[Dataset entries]

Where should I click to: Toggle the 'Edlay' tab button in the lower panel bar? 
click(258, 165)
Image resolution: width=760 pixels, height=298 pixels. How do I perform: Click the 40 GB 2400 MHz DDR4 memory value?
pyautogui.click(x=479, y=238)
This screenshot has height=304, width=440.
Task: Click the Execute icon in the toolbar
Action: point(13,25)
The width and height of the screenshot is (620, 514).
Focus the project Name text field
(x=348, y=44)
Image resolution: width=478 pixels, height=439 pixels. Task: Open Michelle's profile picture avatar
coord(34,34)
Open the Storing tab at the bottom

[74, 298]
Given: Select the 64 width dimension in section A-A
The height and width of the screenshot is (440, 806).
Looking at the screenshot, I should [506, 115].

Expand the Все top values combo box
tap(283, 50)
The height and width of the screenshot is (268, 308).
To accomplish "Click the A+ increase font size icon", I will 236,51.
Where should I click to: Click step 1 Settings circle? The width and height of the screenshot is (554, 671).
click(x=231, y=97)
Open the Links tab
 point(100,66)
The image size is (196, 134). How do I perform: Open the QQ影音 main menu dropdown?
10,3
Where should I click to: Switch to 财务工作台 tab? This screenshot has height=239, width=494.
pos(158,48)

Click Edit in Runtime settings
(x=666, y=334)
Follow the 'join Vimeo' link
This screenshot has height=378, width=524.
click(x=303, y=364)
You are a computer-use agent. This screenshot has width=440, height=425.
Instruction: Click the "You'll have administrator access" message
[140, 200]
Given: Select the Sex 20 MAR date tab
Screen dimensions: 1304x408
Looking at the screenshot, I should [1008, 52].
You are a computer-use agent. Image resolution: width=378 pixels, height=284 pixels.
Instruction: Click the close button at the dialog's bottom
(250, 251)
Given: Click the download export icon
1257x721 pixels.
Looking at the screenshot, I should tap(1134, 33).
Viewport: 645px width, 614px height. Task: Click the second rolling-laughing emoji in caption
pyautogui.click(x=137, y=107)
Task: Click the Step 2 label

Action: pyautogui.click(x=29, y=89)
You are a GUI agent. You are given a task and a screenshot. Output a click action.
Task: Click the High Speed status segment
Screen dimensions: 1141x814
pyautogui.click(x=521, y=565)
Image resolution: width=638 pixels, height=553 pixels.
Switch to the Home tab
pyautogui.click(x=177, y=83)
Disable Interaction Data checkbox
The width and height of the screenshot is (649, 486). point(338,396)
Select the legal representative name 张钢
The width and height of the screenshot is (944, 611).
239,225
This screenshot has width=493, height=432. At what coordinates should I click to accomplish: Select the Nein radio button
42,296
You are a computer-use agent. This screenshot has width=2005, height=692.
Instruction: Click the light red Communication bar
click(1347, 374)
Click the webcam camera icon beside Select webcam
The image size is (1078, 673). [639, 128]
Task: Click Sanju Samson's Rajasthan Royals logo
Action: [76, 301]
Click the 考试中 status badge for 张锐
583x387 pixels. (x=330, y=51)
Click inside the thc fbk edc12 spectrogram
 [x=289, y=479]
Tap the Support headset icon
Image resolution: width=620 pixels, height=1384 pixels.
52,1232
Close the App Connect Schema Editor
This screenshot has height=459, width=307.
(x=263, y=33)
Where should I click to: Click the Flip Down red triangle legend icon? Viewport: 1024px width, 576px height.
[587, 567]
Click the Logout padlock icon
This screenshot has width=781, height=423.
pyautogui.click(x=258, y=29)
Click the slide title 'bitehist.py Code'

*EXERCISE GOAL:*
Convert every line of the records into a JSON list of strings, one string per line. Skip the blank lines.

*PROBLEM SOLUTION:*
[
  "Where should I click to: Toggle the 'Edlay' tab button in the lower panel bar? ",
  "click(258, 165)",
  "Image resolution: width=760 pixels, height=298 pixels. How do I perform: Click the 40 GB 2400 MHz DDR4 memory value?",
  "pyautogui.click(x=479, y=238)",
  "This screenshot has height=304, width=440.",
  "Task: Click the Execute icon in the toolbar",
  "Action: point(13,25)",
  "The width and height of the screenshot is (620, 514).",
  "Focus the project Name text field",
  "(x=348, y=44)",
  "Image resolution: width=478 pixels, height=439 pixels. Task: Open Michelle's profile picture avatar",
  "coord(34,34)",
  "Open the Storing tab at the bottom",
  "[74, 298]",
  "Given: Select the 64 width dimension in section A-A",
  "The height and width of the screenshot is (440, 806).",
  "Looking at the screenshot, I should [506, 115].",
  "Expand the Все top values combo box",
  "tap(283, 50)",
  "The height and width of the screenshot is (268, 308).",
  "To accomplish \"Click the A+ increase font size icon\", I will 236,51.",
  "Where should I click to: Click step 1 Settings circle? The width and height of the screenshot is (554, 671).",
  "click(x=231, y=97)",
  "Open the Links tab",
  " point(100,66)",
  "The image size is (196, 134). How do I perform: Open the QQ影音 main menu dropdown?",
  "10,3",
  "Where should I click to: Switch to 财务工作台 tab? This screenshot has height=239, width=494.",
  "pos(158,48)",
  "Click Edit in Runtime settings",
  "(x=666, y=334)",
  "Follow the 'join Vimeo' link",
  "This screenshot has height=378, width=524.",
  "click(x=303, y=364)",
  "You are a computer-use agent. This screenshot has width=440, height=425.",
  "Instruction: Click the \"You'll have administrator access\" message",
  "[140, 200]",
  "Given: Select the Sex 20 MAR date tab",
  "Screen dimensions: 1304x408",
  "Looking at the screenshot, I should [1008, 52].",
  "You are a computer-use agent. Image resolution: width=378 pixels, height=284 pixels.",
  "Instruction: Click the close button at the dialog's bottom",
  "(250, 251)",
  "Given: Click the download export icon",
  "1257x721 pixels.",
  "Looking at the screenshot, I should tap(1134, 33).",
  "Viewport: 645px width, 614px height. Task: Click the second rolling-laughing emoji in caption",
  "pyautogui.click(x=137, y=107)",
  "Task: Click the Step 2 label",
  "Action: pyautogui.click(x=29, y=89)",
  "You are a GUI agent. You are given a task and a screenshot. Output a click action.",
  "Task: Click the High Speed status segment",
  "Screen dimensions: 1141x814",
  "pyautogui.click(x=521, y=565)",
  "Image resolution: width=638 pixels, height=553 pixels.",
  "Switch to the Home tab",
  "pyautogui.click(x=177, y=83)",
  "Disable Interaction Data checkbox",
  "The width and height of the screenshot is (649, 486). point(338,396)",
  "Select the legal representative name 张钢",
  "The width and height of the screenshot is (944, 611).",
  "239,225",
  "This screenshot has width=493, height=432. At what coordinates should I click to accomplish: Select the Nein radio button",
  "42,296",
  "You are a computer-use agent. This screenshot has width=2005, height=692.",
  "Instruction: Click the light red Communication bar",
  "click(1347, 374)",
  "Click the webcam camera icon beside Select webcam",
  "The image size is (1078, 673). [639, 128]",
  "Task: Click Sanju Samson's Rajasthan Royals logo",
  "Action: [76, 301]",
  "Click the 考试中 status badge for 张锐",
  "583x387 pixels. (x=330, y=51)",
  "Click inside the thc fbk edc12 spectrogram",
  " [x=289, y=479]",
  "Tap the Support headset icon",
  "Image resolution: width=620 pixels, height=1384 pixels.",
  "52,1232",
  "Close the App Connect Schema Editor",
  "This screenshot has height=459, width=307.",
  "(x=263, y=33)",
  "Where should I click to: Click the Flip Down red triangle legend icon? Viewport: 1024px width, 576px height.",
  "[587, 567]",
  "Click the Logout padlock icon",
  "This screenshot has width=781, height=423.",
  "pyautogui.click(x=258, y=29)",
  "Click the slide title 'bitehist.py Code'"
]